The reasoning of the majority of the UK Supreme Court is undermined by Lord Reed’s rather beautiful explanation of the European Communities Act ([183]-[187], [197]). But at least the majority decision is not based on the mere fallacy in the argument for the claimants – that is, the argument that because Parliament conferred rights, the government cannot take them away. It is a fallacy because Parliament conferred the rights in question by enacting that the treaties should have effect. The true rule is that the government cannot act contrary to what Parliament has enacted. The government does not act contrary to what Parliament has enacted if it cancels a treaty to which Parliament has given effect in UK law (see [204]).

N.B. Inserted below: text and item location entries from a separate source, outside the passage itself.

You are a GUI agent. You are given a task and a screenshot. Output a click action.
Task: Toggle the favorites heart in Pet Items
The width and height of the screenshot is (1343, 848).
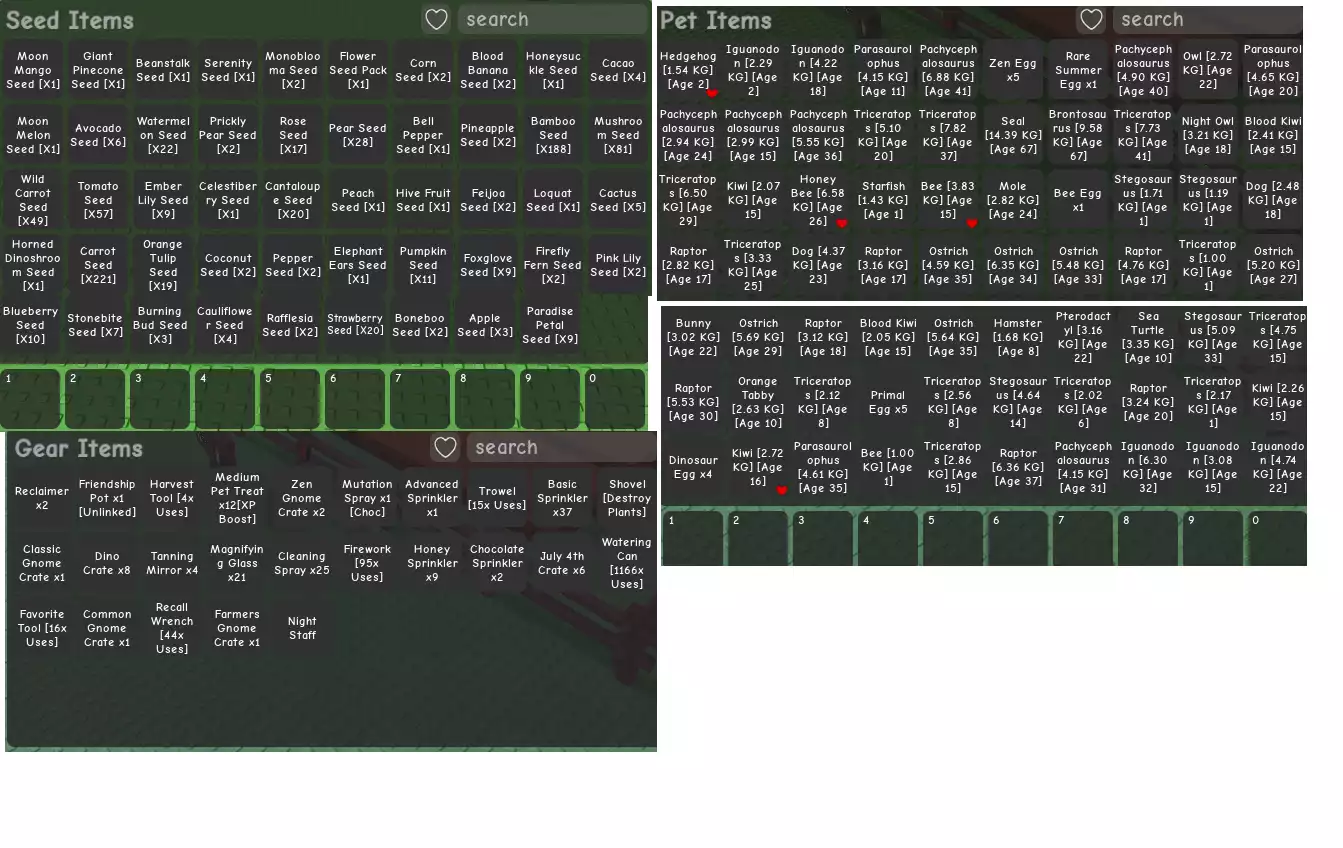coord(1091,20)
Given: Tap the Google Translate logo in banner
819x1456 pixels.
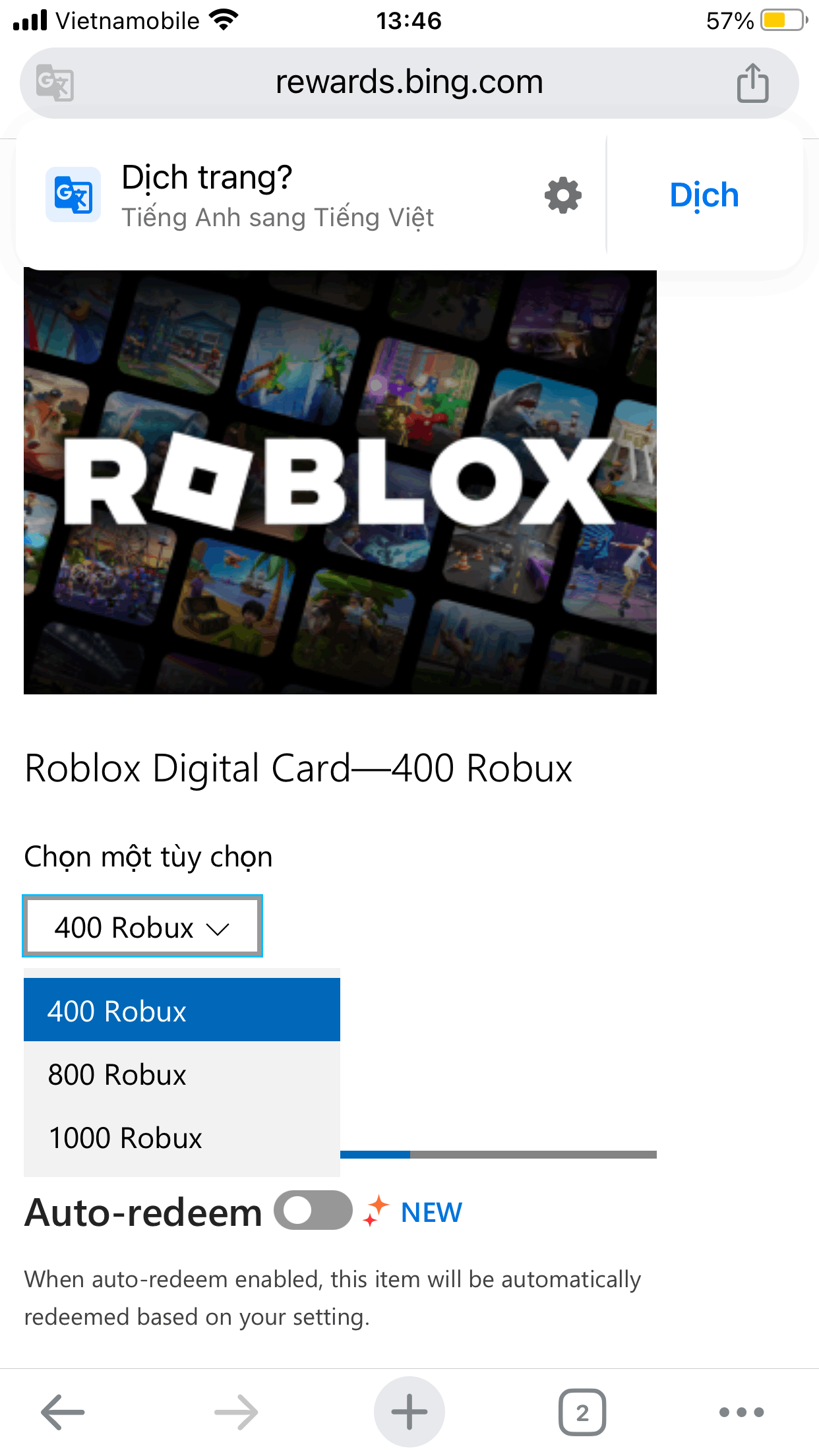Looking at the screenshot, I should coord(73,195).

The basis of the majority decision is, instead, this:

‘We cannot accept that a major change to UK constitutional arrangements can be achieved by a ministers alone [sic]; it must be effected in the only way that the UK constitution recognises, namely by Parliamentary legislation.’ [82]

That is it. The constitutional importance of this treaty is too great for a minister to cancel it. No authority is offered for the proposition that, if a treaty makes a major change to UK constitutional arrangements, it cannot be cancelled without an act of Parliament. The majority say that ‘This conclusion appears to us to follow from the ordinary application of basic concepts of constitutional law’ [82].

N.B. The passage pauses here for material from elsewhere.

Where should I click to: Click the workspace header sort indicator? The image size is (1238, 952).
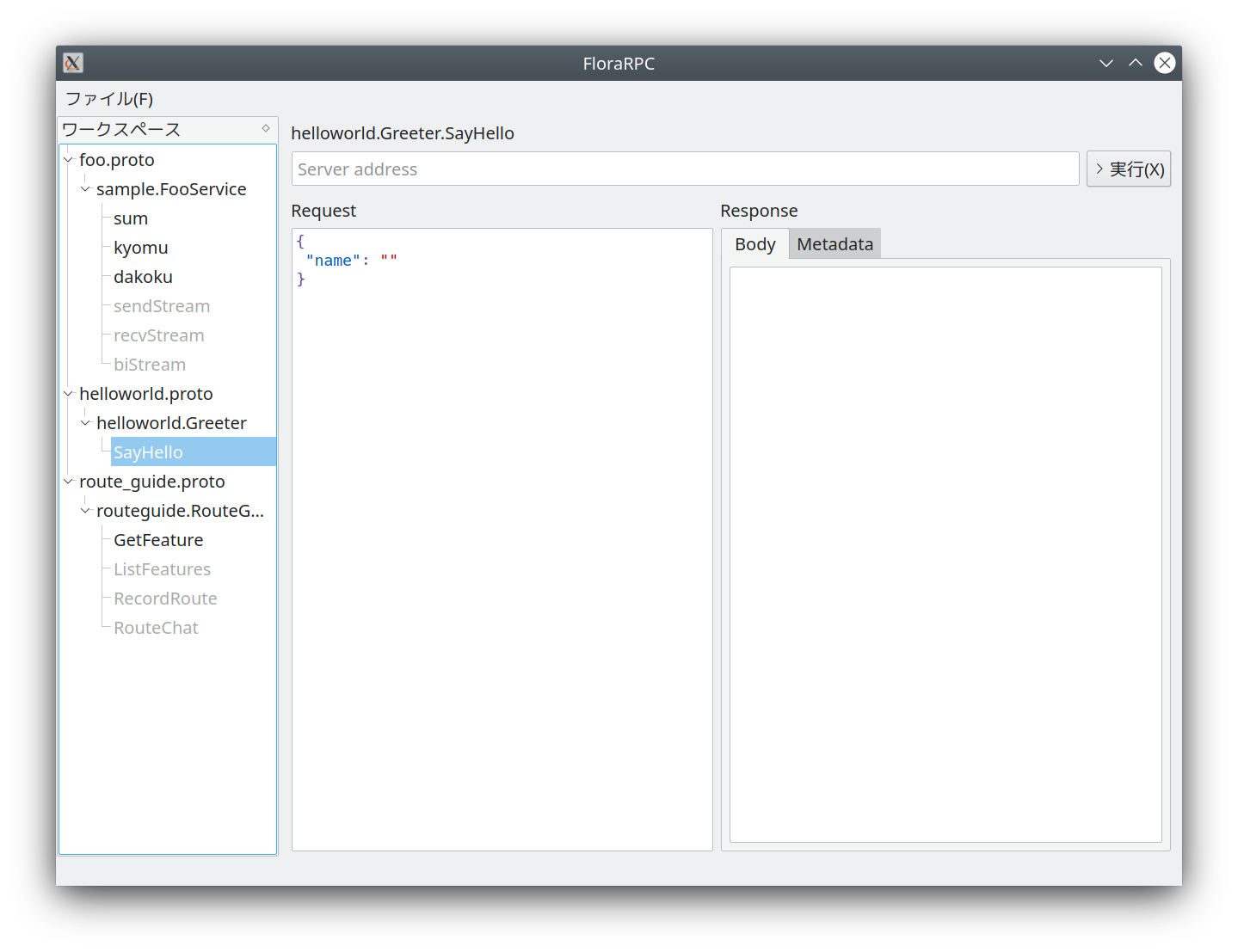click(266, 129)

The treaty does have great constitutional importance (‘paramount importance’, as Lord Denning said in Blackburn’s case; see Miller [159]). Its constitutional importance does nothing to support the proposition that the law prevents the government from exercising its constitutional responsibility for and authority over treaties. That would require a decision to take the power away from the government. Parliament made no such decision, as Lord Reed shows. He ([240]) and Lord Carnwath ([249]) also show that it was constitutionally unnecessary for Parliament to take away the power, because of the accountability of the government to Parliament. Triggering Article 50, if it were done by prerogative, would be ‘subject to Parliamentary scrutiny in whatever way Parliament chooses’ (Lord Carnwath [264]).

So the ECA 1972 did not take away the government’s authority to trigger Article 50. But now the Supreme Court has done so.

Timothy Endicott is Professor of Legal Philosophy in the University of Oxford.